Index Seminum (Göttingen) 1836: 5. 1836.
Plants loosely clustered, 10–50 (–70) cm; rhizomes creeping. Stems 1 (at ends of rhizomes), ascending to erect, grayish green, moderately to densely finely strigilloso-puberulent. Leaves: basal and proximal often withering by flowering, gradually tapering to winged petioles 1/2 length of leaf, blades 45–100 × 10–35 mm, proximalmost much smaller, margins serrate, faces moderately finely scabroso-strigillose; mid and distal cauline sessile, blades elliptic to lanceolate or ovate, 10–60 × 4–20 mm, sometimes much reduced distally, firm, thickish, margins serrate to entire, strongly 3-nerved or sometimes brochidodromous, faces moderately finely strigillose. Heads (5–)50–300, in compact thyrsiform to secund-pyramidal paniculiform arrays, proximal branches ascending, sometimes apically recurved or branches spreading, recurved, secund. Peduncles 0.5–3 mm, moderately to densely finely hispiduloso-strigillose; bracteoles 0–3, lanceolate, strigillose, grading into phyllaries. Involucres campanulate, 3–6 mm. Phyllaries in 3–4 series, lanceolate to oblong (to 1.5 mm wide), strongly unequal, margins ciliate, apices acute to obtuse, glabrous. Ray florets 6–10; laminae 1–2 × 0.2–0.6 mm. Disc florets 3–8; corollas 2.4–3.8 mm, lobes 0.7–1.2 mm. Cypselae (cylindro-obconic) 1.5–2 mm, sparsely strigillose; pappi ca. 2–3 mm. 2n = 18, 36, 54.

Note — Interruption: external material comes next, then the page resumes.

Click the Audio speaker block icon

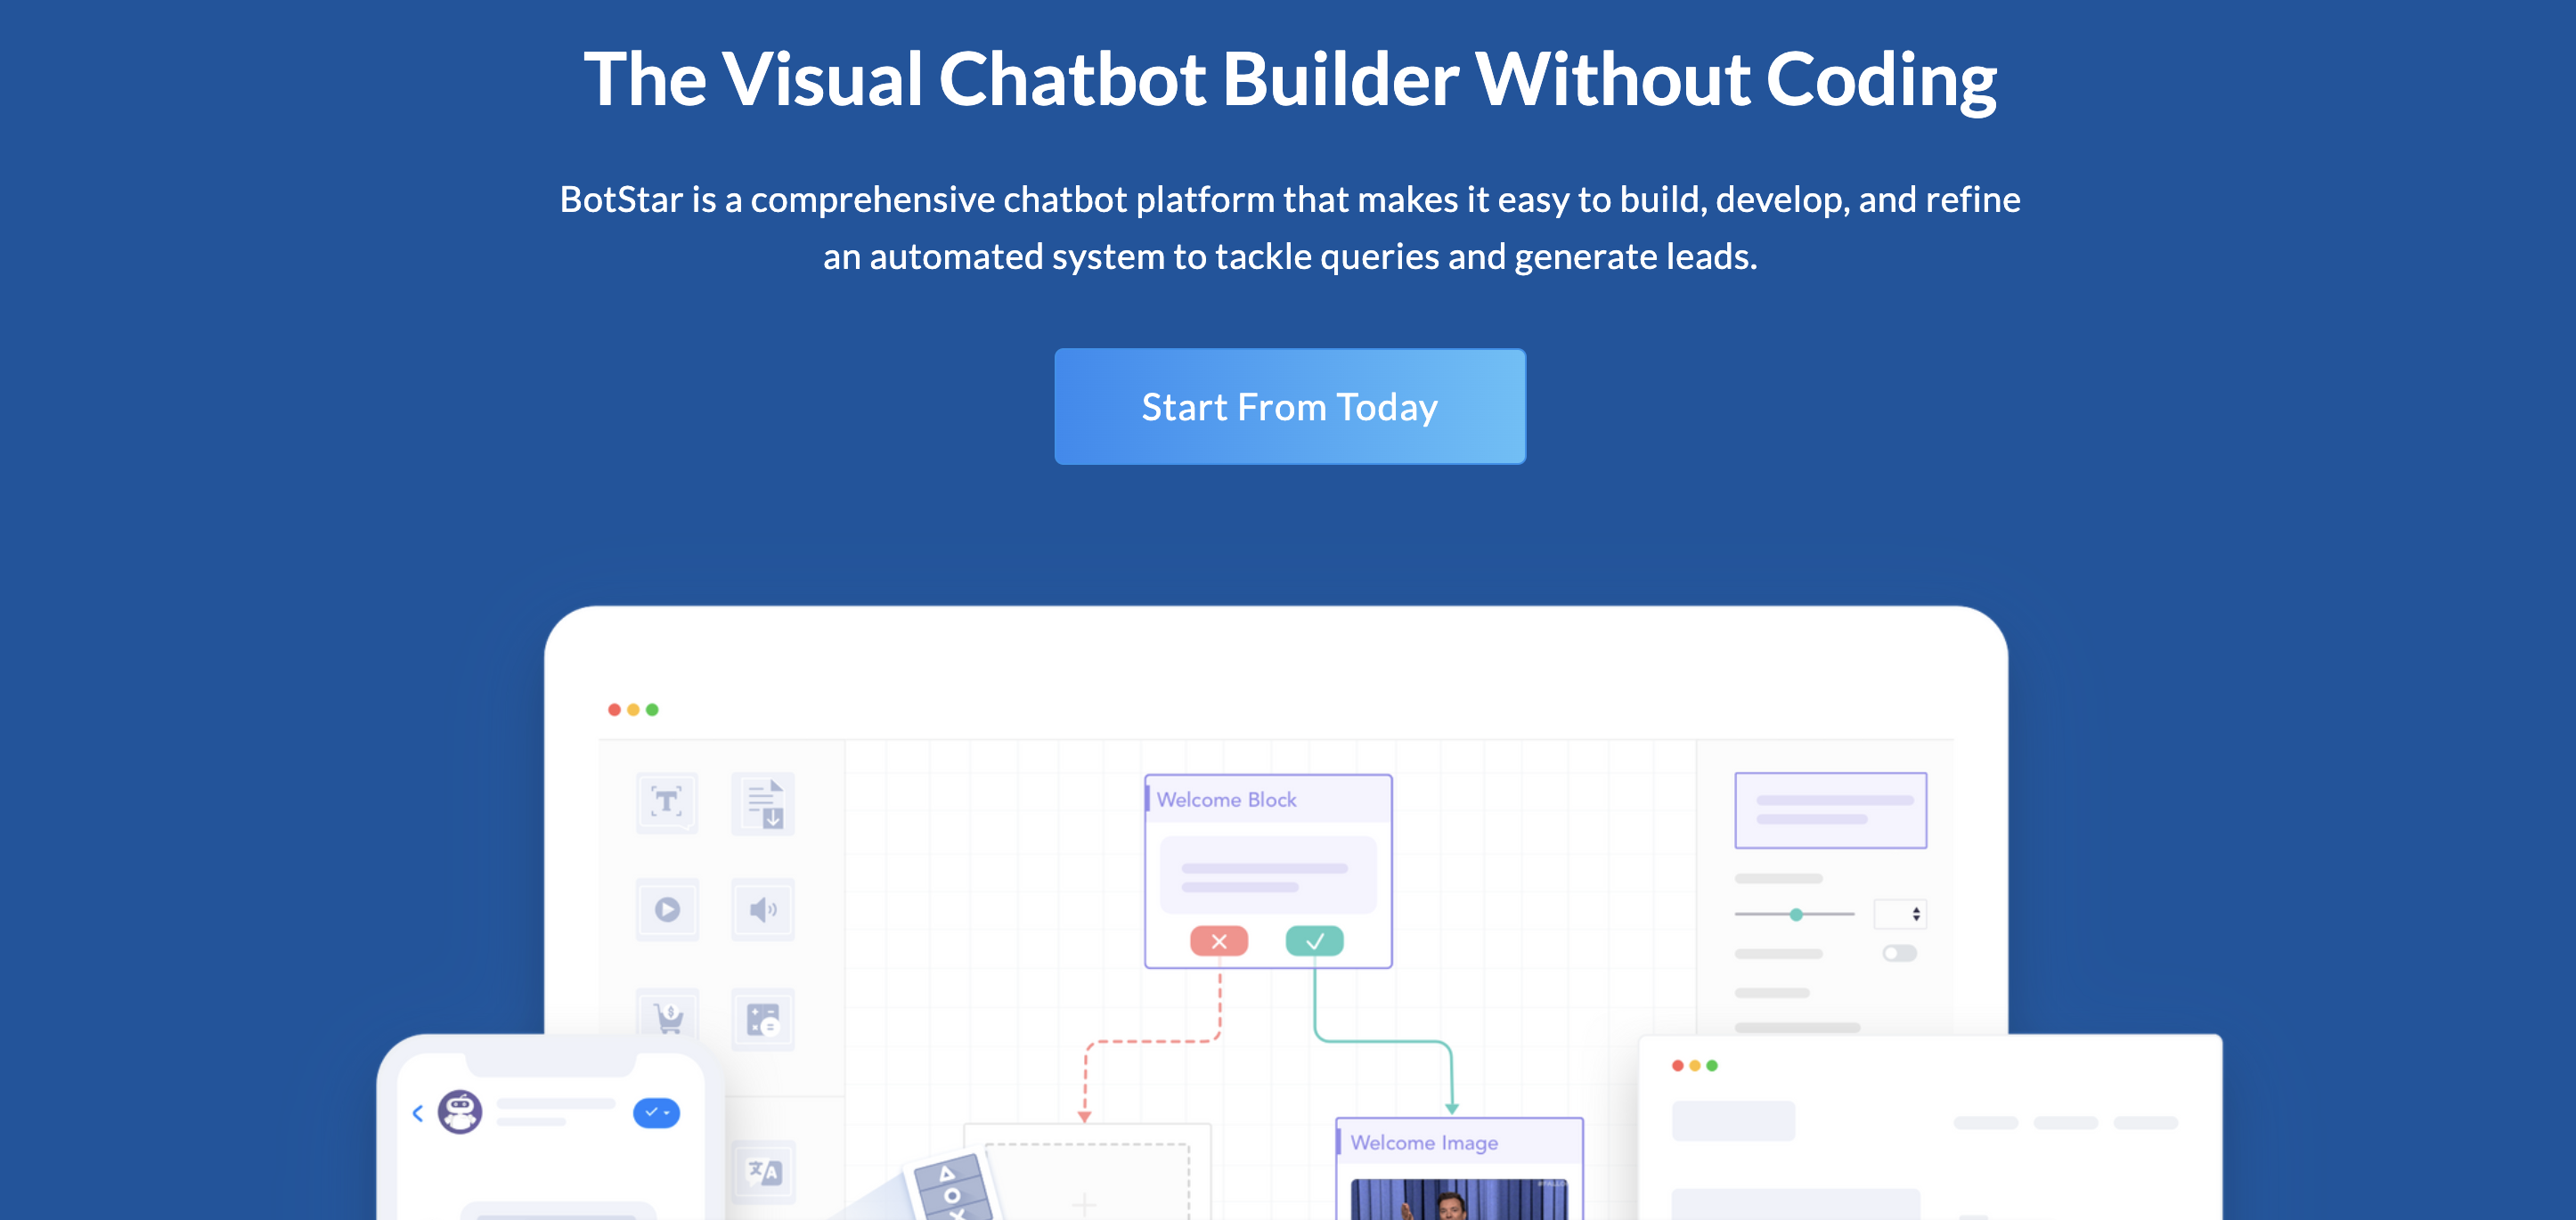click(763, 910)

Phenology: Flowering Jul–Oct.
Habitat: Dry or drying prairies, open woods, along fence rows
Elevation: 300–1700 m
Alta., Man., Sask., Colo., Iowa, Kans., Minn., Mont., Nebr., N.Mex., N.Dak., Okla., S.Dak., Tex., Wis., Wyo.

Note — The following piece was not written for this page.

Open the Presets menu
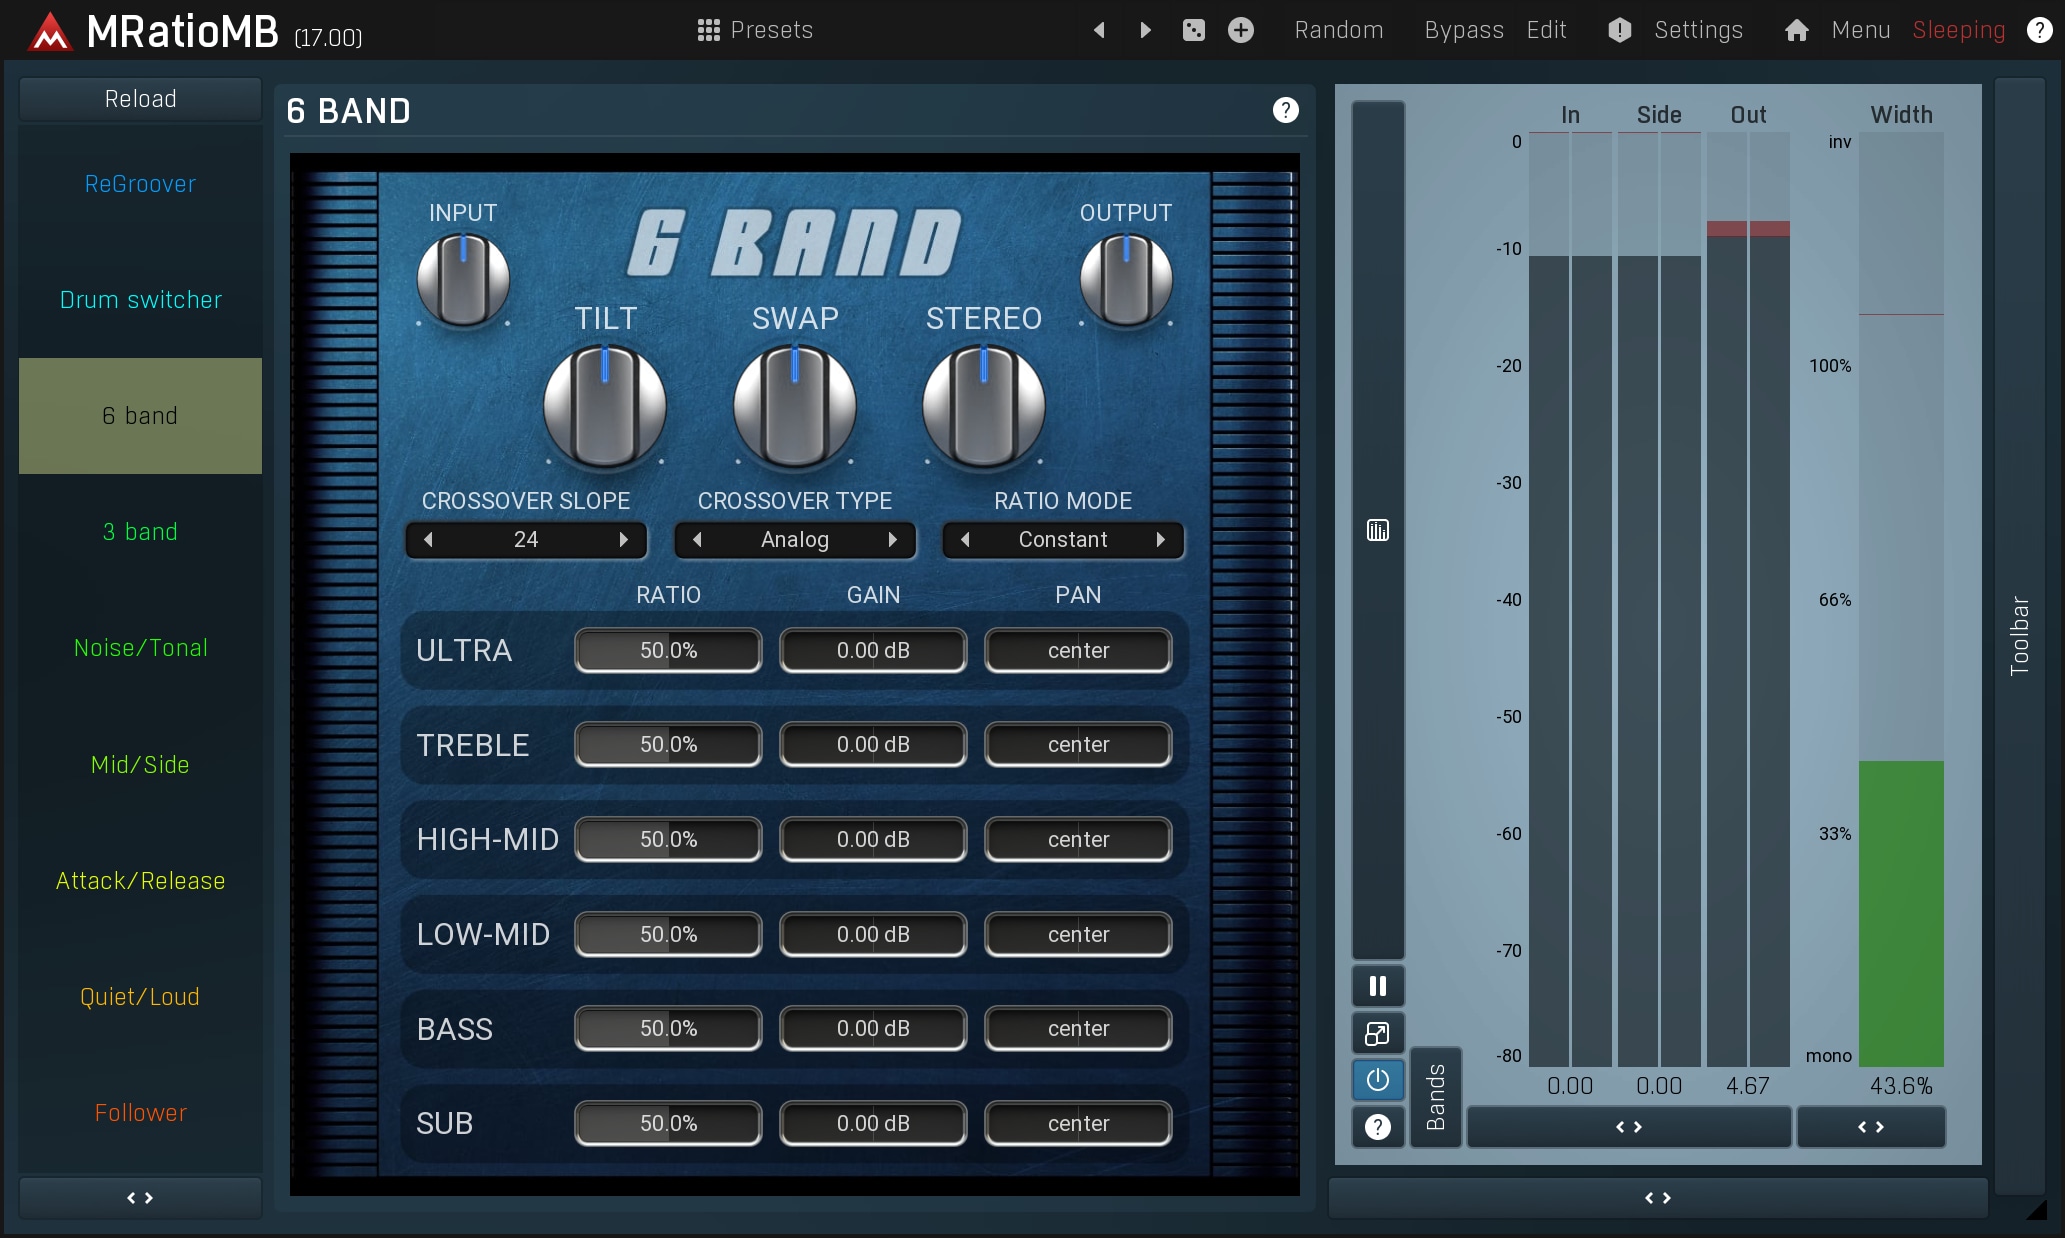2065x1238 pixels. coord(755,30)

Solidago mollis is quite variable in array shape, which ranges from compact club-shaped to elongate pyramid-shaped, the apex leaning to one side. Plants with narrower, more sparsely strigose leaves that are similar in appearance to those of S. radula but are not scabrous have been treated as var. angustata Shinners. Those occur in Oklahoma and Texas. G. L. Nesom (1993b) discussed the possible conspecificity of S. mollis and S. velutina (including S. sparsiflora and S. californica); this does not appear to be justified based on morphology and habitat differences.